Friday, April 23, 2004

34 is young to die

Well, Thursday was Earth Day and you may be wondering why I didn't say anything about it.

What is there to say? Earth Day doesn't exist anymore. It hasn't existed for a number of years. What we have now is Greenwash Day, the annual event where corporate America parades its devotion to the environment by supporting Clean Up The Park events and It's All Your Fault seminars while continuing to dump swill in the water and spread crud in the air.

I remember the very first Earth Day in 1970. I spent a good portion of it with a few college buddies on 14th Street in southern Manhattan - the street was closed for the day - enjoying the displays, the booths, the balloons, the energy, and most of all the joyous intensity of people who knew what they were about, who knew who the villains were, and who were determined to do something about it.

Those were the days when environmental activists were called "communists" who were "out to destroy the American way of life" by some of the same corporations that now kick in a few thousand dollars to get called "official sponsors" of some Earth Day event or another and to place their logo on "official" posters and brochures. (Which is a lot cheaper - i.e., more profitable - than cleaning up their act.)

But early on we would not be silenced or seduced, and environmentalism became a force too strong to be ignored.

So instead it was co-opted with the passive agreement of the environmental hierarchy - the Big Green groups - who eagerly accepted first corporate money and then corporate influence, fantasizing it was a sign of their own importance, stupidly being bought off by PR firms and their greenwashing clients.

As Geoffrey Johnson, program coordinator of the Green Life, a nonprofit environmental group, put it in the New York Times on Thursday,
[t]hrough concerted marketing and public relations campaigns, these "greenwashers" attract eco-conscious consumers and push the notion that they don't need environmental regulations because they are already environmentally responsible.
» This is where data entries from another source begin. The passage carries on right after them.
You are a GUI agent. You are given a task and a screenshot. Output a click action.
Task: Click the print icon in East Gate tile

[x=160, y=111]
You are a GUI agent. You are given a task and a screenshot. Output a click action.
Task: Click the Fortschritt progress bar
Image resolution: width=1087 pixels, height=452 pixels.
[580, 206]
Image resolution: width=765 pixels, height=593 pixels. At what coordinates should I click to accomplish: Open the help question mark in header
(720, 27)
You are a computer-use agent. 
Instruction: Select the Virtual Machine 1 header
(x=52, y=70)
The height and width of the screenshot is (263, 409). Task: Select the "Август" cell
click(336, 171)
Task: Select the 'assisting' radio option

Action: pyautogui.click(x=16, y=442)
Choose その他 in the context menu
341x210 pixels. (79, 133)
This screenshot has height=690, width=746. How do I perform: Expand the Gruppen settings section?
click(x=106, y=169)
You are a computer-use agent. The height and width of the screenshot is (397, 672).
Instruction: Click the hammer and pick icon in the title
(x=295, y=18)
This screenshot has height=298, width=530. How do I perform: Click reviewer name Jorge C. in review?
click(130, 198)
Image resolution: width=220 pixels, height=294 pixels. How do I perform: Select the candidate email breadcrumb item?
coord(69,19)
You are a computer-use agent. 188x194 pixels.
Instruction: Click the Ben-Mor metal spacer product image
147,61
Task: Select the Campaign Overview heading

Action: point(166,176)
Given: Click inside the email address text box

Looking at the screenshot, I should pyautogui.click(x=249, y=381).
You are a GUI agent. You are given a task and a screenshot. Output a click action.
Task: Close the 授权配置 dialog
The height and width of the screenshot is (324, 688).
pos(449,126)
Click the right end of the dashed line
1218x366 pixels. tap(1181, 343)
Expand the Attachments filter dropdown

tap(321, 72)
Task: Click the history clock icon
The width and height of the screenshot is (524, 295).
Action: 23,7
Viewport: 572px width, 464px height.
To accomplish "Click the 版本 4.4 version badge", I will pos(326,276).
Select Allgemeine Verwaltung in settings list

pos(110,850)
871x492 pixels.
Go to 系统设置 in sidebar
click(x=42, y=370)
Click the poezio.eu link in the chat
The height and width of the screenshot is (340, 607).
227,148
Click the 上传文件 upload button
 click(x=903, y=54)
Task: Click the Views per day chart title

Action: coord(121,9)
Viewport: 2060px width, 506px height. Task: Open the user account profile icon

Greenwashing appears in misleading product labels like "all natural" and "eco-friendly"; in television commercials showing S.U.V.'s rolling peacefully through the wilderness; and in the co-opting of environmental buzzwords like "sound science" and "sustainability" - which corporate executives render meaningless through relentless repetition.
The result has been, not at all surprisingly, "Earth" Days that equate environmentalism with reducing litter in parks and put all the blame for environmental problems - and all the burden for their resolution - on individuals, while corporations are ignored, their crimes and pollution forgotten.

Yes, the air and water are on the whole cleaner - in some noted cases, such as Lake Erie and Boston Harbor, much cleaner - than they were those 34 years ago. But such progress has come in spite of corporations, not because of them.

And yes, there is still good, solid, clear-eyed environmental activism, activism that is not afraid to point fingers: locally, around such issues as (for example) power plants and greenfielding versus brownfielding; nationally, looking at, among other things, water quality, mercury pollution, and wetlands; internationally, pressing on climate change, resource depletion, and more.

And yes, again, there are those who have not forgotten that environmental justice is connected to economic justice, that for some the most important environmental issues are rats and municipal trash pickup, that environmental rights must embrace human rights, that the deaths of villagers in Nigeria is one end of a string that reaches to your local Chevron station, and that NIMBY is too often a cover for racism.

But those people, those organizations, those efforts, will not be found in the "official" Earth Day celebrations.

Earth Day is dead. All that's left is a rotting, twitching corpse. We should let it decompose in silence.